The Exploit
Attacker needs a valid Hoppscotch self-hosted session with access to the collection sync API.
curl -i -X POST "https://TARGET/graphql" \
-H "Content-Type: application/json" \
-H "Cookie: session=YOUR_SESSION_COOKIE" \
-d '{
"query":"mutation SyncCollection($collection: CollectionSyncInput!) { syncCollection(collection: $collection) { id name auth headers variables { key currentValue secret } } }",
"variables":{
"collection":{
"name":"leaky-collection",
"auth":{"type":"bearer","token":"ignored"},
"headers":[],
"variables":[
{"key":"API_KEY","currentValue":"secret123","secret":true}
]
}
}
}'
The response returns the synced collection payload including variables[0].currentValue: "secret123" even though that variable is marked secret: true. This proves secret values are transmitted in cleartext through the collection sync path.
What the Patch Did
Before:
import { getSyncInitFunction, type StoreSyncDefinitionOf } from "@app/lib/sync"
...
headers: collection.headers ?? [],
variables: collection.variables ?? [],
...
headers: collection.headers ?? [],
variables: collection.variables ?? [],
...
headers: collection.headers ?? [],
variables: collection.variables ?? [],
...
const data = {
auth: collection.auth,
headers: collection.headers,
variables: collection.variables,
...
const data = {
auth: folder.auth,
headers: folder.headers,
variables: folder.variables,
...
After:
import { stripSecretVariableValuesForWire } from "@hoppscotch/common/helpers/secretVariables"

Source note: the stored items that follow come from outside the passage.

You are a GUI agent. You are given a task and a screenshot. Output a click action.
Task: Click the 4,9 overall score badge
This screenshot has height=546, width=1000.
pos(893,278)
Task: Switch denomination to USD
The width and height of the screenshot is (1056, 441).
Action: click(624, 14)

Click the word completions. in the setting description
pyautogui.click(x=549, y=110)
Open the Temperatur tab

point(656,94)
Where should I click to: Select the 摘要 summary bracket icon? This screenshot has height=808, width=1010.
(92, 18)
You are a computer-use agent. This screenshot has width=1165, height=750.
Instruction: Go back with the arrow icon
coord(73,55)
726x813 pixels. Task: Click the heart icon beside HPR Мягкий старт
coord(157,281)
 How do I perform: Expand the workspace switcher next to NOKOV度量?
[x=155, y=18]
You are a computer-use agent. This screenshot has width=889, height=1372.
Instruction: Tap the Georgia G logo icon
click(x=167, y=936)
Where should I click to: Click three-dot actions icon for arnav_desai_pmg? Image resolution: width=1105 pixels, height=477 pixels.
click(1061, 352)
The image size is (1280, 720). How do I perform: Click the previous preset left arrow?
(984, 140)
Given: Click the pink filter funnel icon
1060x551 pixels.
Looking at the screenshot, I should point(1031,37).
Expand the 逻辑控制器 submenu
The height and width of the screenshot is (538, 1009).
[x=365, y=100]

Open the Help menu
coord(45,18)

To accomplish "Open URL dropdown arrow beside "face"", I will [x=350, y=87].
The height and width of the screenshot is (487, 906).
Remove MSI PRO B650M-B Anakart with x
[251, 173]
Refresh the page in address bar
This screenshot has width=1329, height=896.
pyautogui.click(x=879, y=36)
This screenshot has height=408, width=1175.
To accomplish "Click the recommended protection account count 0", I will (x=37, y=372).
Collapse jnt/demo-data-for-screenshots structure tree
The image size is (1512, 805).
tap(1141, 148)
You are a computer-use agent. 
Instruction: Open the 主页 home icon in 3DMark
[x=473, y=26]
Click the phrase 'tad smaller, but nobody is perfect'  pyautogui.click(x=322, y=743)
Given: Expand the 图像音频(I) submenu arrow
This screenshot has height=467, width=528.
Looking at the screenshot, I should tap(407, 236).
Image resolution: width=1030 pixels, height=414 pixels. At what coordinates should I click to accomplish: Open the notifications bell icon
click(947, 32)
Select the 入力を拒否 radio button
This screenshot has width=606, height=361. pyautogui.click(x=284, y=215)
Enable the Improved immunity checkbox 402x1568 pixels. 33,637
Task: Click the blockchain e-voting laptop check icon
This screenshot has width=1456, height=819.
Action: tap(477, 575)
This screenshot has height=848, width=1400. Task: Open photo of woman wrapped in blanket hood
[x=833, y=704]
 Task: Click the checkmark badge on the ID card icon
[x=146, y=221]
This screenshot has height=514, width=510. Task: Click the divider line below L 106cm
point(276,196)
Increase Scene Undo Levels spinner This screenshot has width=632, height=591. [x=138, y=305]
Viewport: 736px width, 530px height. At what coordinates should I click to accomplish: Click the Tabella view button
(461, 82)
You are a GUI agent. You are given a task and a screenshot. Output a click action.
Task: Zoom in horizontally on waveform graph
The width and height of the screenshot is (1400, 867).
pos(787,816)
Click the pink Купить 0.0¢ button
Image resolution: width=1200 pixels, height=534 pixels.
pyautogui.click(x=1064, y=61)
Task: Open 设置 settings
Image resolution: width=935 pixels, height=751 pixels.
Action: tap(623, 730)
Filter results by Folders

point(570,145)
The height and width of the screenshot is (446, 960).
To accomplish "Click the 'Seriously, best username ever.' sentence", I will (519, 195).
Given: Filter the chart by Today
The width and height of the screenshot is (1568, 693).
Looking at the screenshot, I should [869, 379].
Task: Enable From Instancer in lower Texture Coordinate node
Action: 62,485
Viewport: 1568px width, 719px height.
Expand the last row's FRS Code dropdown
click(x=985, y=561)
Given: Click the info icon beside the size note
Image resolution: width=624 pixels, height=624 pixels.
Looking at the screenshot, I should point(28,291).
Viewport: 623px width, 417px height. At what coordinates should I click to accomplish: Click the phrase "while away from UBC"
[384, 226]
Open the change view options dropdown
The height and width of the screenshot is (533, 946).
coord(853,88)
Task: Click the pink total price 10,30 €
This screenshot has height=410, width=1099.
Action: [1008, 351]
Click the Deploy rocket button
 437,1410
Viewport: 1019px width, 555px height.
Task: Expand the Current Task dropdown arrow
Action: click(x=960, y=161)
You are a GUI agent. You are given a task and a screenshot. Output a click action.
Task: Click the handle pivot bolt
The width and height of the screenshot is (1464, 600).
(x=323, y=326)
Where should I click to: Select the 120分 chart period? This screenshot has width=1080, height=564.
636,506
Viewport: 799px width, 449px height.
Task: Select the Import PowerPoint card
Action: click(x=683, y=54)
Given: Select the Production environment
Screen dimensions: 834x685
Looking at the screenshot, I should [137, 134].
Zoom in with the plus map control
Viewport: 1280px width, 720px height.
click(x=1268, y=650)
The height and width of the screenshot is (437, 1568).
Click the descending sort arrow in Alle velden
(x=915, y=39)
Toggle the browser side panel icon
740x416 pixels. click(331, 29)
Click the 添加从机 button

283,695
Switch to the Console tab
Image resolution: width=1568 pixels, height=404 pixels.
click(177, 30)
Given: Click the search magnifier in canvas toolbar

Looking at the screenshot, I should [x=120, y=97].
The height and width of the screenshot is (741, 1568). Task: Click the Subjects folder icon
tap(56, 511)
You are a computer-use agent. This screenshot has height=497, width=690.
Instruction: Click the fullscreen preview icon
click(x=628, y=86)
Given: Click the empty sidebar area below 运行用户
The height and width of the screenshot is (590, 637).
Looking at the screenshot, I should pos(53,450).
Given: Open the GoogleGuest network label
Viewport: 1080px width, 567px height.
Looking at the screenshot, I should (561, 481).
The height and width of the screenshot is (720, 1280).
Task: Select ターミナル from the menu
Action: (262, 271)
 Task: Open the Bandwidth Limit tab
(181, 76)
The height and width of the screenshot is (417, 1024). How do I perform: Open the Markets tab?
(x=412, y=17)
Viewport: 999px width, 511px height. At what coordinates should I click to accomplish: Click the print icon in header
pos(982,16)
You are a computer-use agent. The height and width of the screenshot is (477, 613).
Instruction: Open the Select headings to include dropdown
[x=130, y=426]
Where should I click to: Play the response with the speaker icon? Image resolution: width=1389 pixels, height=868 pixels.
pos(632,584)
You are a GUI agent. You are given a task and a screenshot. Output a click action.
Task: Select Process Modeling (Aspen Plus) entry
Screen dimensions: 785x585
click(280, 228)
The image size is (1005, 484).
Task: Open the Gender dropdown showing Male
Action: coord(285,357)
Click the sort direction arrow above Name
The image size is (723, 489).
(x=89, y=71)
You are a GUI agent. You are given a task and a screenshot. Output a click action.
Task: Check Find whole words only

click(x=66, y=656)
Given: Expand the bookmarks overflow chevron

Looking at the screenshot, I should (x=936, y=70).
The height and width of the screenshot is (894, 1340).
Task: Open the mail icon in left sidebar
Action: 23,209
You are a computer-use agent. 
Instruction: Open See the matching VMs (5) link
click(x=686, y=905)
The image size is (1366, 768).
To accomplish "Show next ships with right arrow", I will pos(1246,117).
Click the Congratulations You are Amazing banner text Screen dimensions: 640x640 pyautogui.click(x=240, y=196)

import { getSyncInitFunction, type StoreSyncDefinitionOf } from "@app/lib/sync"
...
headers: collection.headers ?? [],
variables: stripSecretVariableValuesForWire(collection.variables ?? []),
...
headers: collection.headers ?? [],
variables: stripSecretVariableValuesForWire(collection.variables ?? []),
...
headers: collection.headers ?? [],
variables: stripSecretVariableValuesForWire(collection.variables ?? []),
...
const data = {
auth: collection.auth,
headers: collection.headers,
variables: stripSecretVariableValuesForWire(collection.variables ?? []),
...
const data = {
auth: folder.auth,
headers: folder.headers,
variables: stripSecretVariableValuesForWire(folder.variables ?? []),
...
The patch inserted a redaction step before any collection or folder variables array is sent over the wire. It changes the export/sync payload from raw collection.variables to a sanitized form that removes secret values.
Root Cause
This is a sensitive data exposure bug (CWE-200). In gqlCollections.sync.ts, the sync logic took collection.variables and folder.variables directly from stored collection/folder state and embedded them in the outbound sync payload. Those arrays were transmitted across the client-to-sync-server trust boundary without stripping secret values from currentValue, so secret variables marked secret: true leaked in the sync data.
Why It Works
The single load-bearing line is the redaction call:
variables: stripSecretVariableValuesForWire(collection.variables ?? []),
Without that line, the sync payload would still include the raw collection.variables array and the bug would still be exploitable. The repeated fixes for every collection/folder sync path are there because the same unsafe serialization appeared in multiple payload constructors; if any one path were left unchanged, secrets could still leak through that channel.
Hardening Checklist
- Sanitize secret variable arrays before exporting or syncing them, e.g. with a helper like
stripSecretVariableValuesForWire(). - Do not expose
currentValuefor items wheresecret: truein GraphQL/REST responses. - Preserve secret semantics on imports by normalizing values such as
variable.type === "secret" || variable.secret === true. - Add regression tests for collection sync serialization so secret variables are verified redacted on every wire-bound payload.
- Audit every path that serializes
collection.variablesorfolder.variablesfor network transmission, not just UI rendering code.